Сценарий, на мой взгляд, был довольно запутанный, но отец говорил, что это нормально, так и должно быть, что это верный признак хорошего фильма.
На нашей съемочной площадке работал один тип, которого по его просьбе все называли Анкилас, чтобы было понятно — это в честь анкилозавра из фильма «Годзилла на острове чудовищ».

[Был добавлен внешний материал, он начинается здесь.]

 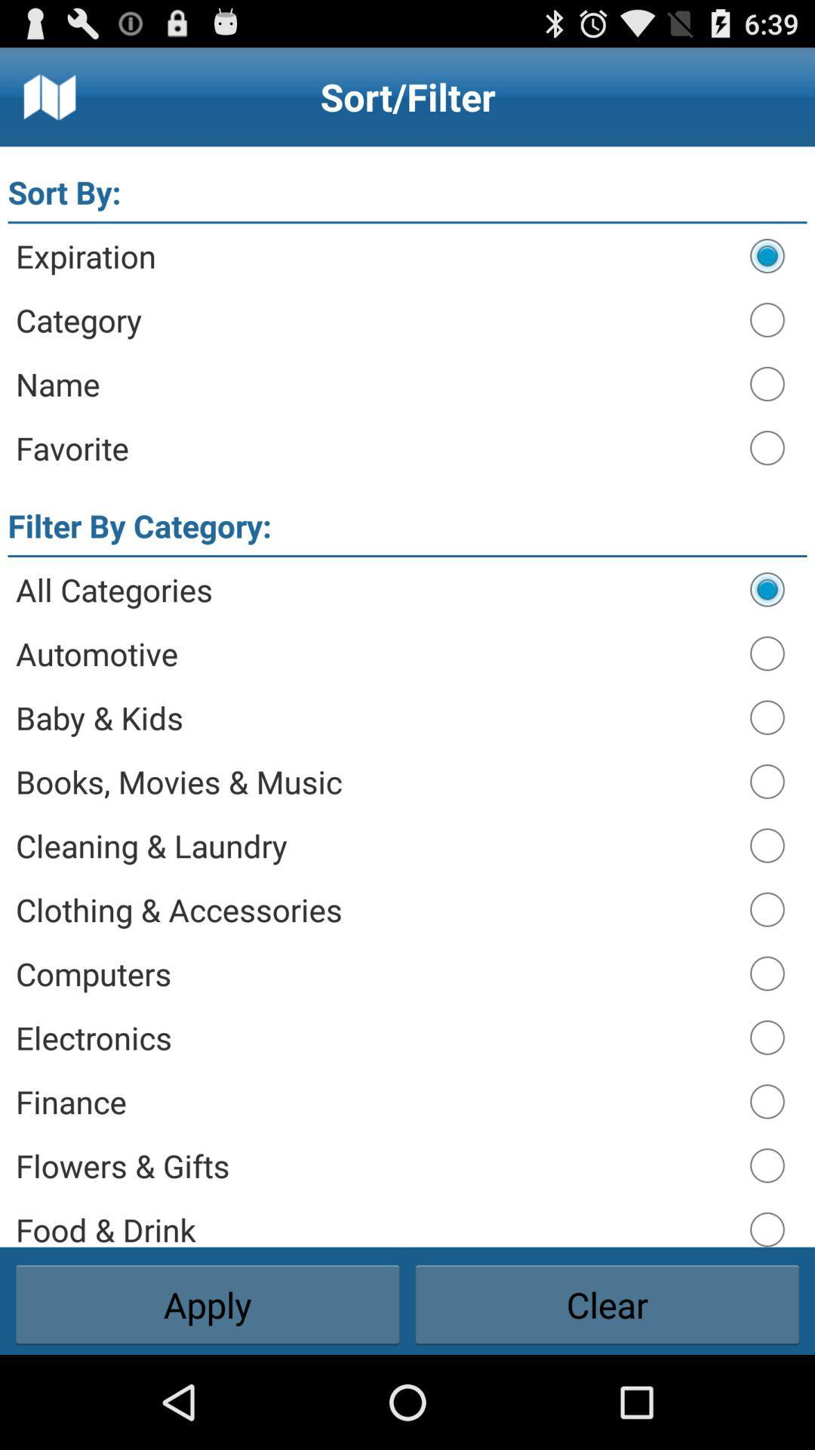 What do you see at coordinates (374, 1101) in the screenshot?
I see `the finance item` at bounding box center [374, 1101].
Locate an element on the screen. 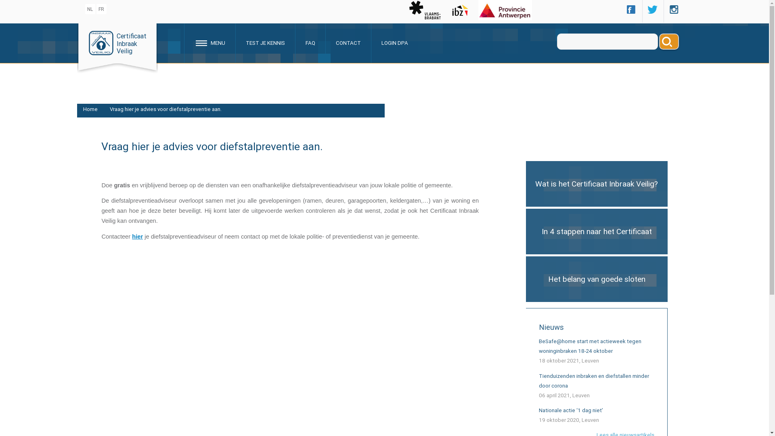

Анкилас был ассистентом по реквизиту и на редкость ограниченным парнем. Поэтому мне не составило большого труда выяснить происхождение его странного прозвища. Он принадлежал к одному из модных тайных обществ, к токийскому братству дилеров и богатых янки. Они опознавали друг друга по вымышленным кодовым именам. Несмотря на то что он утверждал, было ясно, что он далеко не самый влиятельный член братства. Анкилас находился скорее в самом низу иерархической лестницы. Его цех объединял начинающих звезд кино и шоу-бизнеса. Стать «братом» этой нехитрой секты было достаточно просто: для этого нужны были либо деньги, либо связи. У меня, как на грех, было и то, и другое. Я был сыном генерального продюсера и наследником тридцати четырех миллионов долларов. «Если ты станешь одним из нас, — как-то разоткровенничался со мной на вечеринке во время полного отрыва один молодой актер, — ты получишь доступ в мир зверских забав».
В тот момент я даже представить себе не мог, до какой степени он оказался прав. Только забавы эти оказались изуверскими».